普段は読んでばかりですが、気になることがあったので、投稿にも挑戦してみました。

異世界ファンタジー小説では、瞬間転移とか転移ゲートとかが良く出て来ますね。

あれって光速を超えて移動してるとも読み取れて、相対性理論では光速を超えるとタイムトリップして過去へ行けるとか何とか。

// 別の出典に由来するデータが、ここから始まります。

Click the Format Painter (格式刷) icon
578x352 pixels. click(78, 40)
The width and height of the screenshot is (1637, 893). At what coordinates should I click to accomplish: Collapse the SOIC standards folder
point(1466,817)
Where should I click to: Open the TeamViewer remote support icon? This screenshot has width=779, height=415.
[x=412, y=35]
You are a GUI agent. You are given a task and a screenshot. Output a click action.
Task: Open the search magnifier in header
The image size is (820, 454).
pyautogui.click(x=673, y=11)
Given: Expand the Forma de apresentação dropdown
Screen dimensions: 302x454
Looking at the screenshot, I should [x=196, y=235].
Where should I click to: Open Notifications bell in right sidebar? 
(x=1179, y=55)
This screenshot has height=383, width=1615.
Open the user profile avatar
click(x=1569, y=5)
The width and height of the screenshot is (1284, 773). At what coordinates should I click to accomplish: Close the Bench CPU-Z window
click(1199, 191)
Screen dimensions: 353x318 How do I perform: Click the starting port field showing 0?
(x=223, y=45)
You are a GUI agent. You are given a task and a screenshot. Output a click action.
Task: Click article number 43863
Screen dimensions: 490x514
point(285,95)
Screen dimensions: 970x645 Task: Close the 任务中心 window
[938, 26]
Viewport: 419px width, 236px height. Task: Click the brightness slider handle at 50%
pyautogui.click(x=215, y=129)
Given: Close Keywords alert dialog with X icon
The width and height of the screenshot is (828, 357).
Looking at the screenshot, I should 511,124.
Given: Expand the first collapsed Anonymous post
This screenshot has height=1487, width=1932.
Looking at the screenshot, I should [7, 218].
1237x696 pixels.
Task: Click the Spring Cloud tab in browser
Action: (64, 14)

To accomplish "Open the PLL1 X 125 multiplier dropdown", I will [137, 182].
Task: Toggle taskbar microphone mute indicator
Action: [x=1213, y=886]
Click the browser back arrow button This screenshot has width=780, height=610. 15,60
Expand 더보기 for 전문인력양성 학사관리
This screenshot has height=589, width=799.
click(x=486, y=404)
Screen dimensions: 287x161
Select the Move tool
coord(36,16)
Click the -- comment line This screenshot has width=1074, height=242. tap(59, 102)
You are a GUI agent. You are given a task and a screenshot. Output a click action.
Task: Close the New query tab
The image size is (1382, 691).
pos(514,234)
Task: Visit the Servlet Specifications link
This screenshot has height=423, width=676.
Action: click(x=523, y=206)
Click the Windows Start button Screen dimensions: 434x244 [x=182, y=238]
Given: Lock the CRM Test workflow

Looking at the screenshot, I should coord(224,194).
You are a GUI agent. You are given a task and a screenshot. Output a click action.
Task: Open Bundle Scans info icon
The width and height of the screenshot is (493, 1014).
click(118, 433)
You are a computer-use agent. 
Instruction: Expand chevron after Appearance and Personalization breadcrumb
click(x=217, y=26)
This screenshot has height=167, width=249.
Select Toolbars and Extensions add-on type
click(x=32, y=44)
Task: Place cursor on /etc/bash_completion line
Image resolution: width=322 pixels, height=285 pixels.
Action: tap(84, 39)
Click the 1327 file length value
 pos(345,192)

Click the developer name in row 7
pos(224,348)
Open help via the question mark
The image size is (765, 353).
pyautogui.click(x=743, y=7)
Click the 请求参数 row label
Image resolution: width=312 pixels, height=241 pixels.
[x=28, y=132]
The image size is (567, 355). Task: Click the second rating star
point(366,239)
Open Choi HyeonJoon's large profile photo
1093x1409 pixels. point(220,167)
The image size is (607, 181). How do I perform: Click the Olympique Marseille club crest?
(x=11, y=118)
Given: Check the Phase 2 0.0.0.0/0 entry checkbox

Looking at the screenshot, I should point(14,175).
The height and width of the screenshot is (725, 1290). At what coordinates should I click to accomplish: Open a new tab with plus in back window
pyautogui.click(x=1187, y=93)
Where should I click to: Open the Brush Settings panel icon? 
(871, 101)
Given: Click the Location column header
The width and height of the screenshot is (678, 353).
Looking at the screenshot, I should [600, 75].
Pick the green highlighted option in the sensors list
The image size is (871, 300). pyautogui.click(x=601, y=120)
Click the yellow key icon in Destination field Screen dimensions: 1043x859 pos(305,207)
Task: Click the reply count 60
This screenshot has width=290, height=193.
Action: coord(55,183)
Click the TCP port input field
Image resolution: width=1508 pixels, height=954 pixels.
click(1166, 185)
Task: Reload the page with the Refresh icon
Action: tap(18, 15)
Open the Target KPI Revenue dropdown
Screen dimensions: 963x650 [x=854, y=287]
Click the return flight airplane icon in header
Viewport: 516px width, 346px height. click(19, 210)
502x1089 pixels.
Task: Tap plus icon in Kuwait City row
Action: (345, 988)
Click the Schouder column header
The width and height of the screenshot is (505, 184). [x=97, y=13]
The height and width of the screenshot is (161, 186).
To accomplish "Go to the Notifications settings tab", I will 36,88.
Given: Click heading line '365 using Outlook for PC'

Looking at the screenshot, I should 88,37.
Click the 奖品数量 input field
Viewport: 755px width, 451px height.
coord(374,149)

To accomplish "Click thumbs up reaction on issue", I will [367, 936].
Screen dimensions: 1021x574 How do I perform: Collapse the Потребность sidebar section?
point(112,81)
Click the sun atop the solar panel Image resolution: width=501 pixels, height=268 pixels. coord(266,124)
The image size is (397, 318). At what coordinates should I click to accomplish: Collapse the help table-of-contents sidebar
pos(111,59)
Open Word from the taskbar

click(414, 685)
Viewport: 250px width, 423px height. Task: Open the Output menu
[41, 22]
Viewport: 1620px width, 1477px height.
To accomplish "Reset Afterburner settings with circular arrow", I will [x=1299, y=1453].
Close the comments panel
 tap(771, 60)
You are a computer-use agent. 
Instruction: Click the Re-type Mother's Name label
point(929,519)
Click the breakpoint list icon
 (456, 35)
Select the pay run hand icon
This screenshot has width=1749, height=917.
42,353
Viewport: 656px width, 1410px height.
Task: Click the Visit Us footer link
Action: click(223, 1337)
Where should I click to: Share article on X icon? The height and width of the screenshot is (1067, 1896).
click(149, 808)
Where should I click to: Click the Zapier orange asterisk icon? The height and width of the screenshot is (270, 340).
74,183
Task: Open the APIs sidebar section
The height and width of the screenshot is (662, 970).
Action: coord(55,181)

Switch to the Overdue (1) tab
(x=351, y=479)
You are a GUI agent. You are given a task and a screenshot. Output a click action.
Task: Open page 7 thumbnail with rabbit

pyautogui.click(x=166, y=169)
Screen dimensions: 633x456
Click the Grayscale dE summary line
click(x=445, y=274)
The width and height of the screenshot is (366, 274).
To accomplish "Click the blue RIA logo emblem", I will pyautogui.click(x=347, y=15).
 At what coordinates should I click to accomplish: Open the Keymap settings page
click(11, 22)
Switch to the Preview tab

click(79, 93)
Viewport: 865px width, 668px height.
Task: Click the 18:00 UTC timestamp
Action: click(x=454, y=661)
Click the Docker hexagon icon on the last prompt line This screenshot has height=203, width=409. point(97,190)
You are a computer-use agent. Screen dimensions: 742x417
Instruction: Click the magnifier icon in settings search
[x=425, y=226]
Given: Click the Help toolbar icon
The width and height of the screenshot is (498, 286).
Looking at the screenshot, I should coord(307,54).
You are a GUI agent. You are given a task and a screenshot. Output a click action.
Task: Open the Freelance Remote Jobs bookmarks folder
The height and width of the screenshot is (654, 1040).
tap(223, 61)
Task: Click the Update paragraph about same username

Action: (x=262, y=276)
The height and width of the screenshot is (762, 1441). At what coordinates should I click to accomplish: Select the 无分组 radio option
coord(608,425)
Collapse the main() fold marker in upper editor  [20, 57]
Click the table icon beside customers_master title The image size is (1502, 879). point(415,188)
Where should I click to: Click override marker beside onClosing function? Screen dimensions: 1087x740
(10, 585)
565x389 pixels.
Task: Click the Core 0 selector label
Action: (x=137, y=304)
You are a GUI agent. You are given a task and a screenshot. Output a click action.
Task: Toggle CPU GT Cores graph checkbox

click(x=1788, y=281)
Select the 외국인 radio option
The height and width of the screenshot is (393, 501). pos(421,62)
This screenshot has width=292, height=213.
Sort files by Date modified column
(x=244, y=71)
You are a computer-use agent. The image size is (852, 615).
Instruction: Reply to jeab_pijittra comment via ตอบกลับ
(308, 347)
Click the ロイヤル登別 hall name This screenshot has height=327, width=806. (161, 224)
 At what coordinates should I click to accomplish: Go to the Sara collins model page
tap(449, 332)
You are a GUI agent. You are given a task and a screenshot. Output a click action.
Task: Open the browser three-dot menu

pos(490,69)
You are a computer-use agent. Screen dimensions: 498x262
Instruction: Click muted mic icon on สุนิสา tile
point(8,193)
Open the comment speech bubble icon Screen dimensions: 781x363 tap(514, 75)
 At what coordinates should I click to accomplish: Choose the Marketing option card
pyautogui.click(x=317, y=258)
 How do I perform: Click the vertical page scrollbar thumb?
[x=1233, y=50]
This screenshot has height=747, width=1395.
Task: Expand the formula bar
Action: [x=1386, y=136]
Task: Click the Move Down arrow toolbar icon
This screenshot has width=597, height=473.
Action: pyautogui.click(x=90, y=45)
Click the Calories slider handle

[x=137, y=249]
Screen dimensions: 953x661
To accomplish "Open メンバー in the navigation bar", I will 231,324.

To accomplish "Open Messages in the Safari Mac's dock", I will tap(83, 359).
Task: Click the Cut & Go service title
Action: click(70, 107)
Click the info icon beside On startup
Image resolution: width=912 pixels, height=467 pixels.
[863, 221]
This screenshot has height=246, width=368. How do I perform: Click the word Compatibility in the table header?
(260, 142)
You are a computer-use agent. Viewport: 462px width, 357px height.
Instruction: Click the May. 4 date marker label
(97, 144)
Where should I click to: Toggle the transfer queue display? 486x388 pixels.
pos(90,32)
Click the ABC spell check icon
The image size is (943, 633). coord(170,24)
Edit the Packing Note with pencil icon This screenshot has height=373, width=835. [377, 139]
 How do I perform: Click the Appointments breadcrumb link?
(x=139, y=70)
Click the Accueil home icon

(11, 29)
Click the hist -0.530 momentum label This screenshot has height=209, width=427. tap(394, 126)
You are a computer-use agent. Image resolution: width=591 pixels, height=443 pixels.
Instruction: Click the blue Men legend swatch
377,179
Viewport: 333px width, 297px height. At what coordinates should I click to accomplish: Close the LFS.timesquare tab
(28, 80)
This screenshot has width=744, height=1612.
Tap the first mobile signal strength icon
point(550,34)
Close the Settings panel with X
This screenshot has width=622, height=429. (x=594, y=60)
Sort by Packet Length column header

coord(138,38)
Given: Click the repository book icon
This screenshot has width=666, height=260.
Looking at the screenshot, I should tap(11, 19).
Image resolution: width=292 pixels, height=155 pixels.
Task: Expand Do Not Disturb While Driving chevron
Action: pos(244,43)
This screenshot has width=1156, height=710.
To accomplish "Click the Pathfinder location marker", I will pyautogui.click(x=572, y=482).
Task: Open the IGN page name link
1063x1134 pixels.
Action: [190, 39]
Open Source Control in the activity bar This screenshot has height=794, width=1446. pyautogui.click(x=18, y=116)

過去へ行けるとなると、「過去の自分を殺したらどうなるんだ」といったパラドックスが満載なので、言い訳が面倒ですね。

ということで、光速を超えてタイムトリップしても過去は変えられない、という言い訳を小説風に書いてみました。


--


僕の名前は悠といいます。

今、目の前の神様から異世界への転生を勧められています。

狙ってやっていた訳ですが、正直こんなに上手くいくとは思っていませんでした。

そもそもの始まりは、1週間ほど前に友人と話した、何気ない話題でした。


--


「なあ、悠よ。」

「何ですか?」


「タイムマシンってさ、理論上は作れるらしいぜ。」

「相対性理論ですか。光速を超えたら過去へ行けるらしいですが、光速を超えるなんて手段が無いですね。」


「映画とか漫画なら、ワープ航法やら瞬間転移なんかで出来そうなんだがな。」


!!!


異世界ファンタジー物の定番、瞬間転移で過去に行けそうじゃありませんか!

別段、過去に戻ってやり直したいことがある訳ではありません。

ただ、過去の自分に会えるとしたら、一体何をしようかと考えると、居ても立っても居られません。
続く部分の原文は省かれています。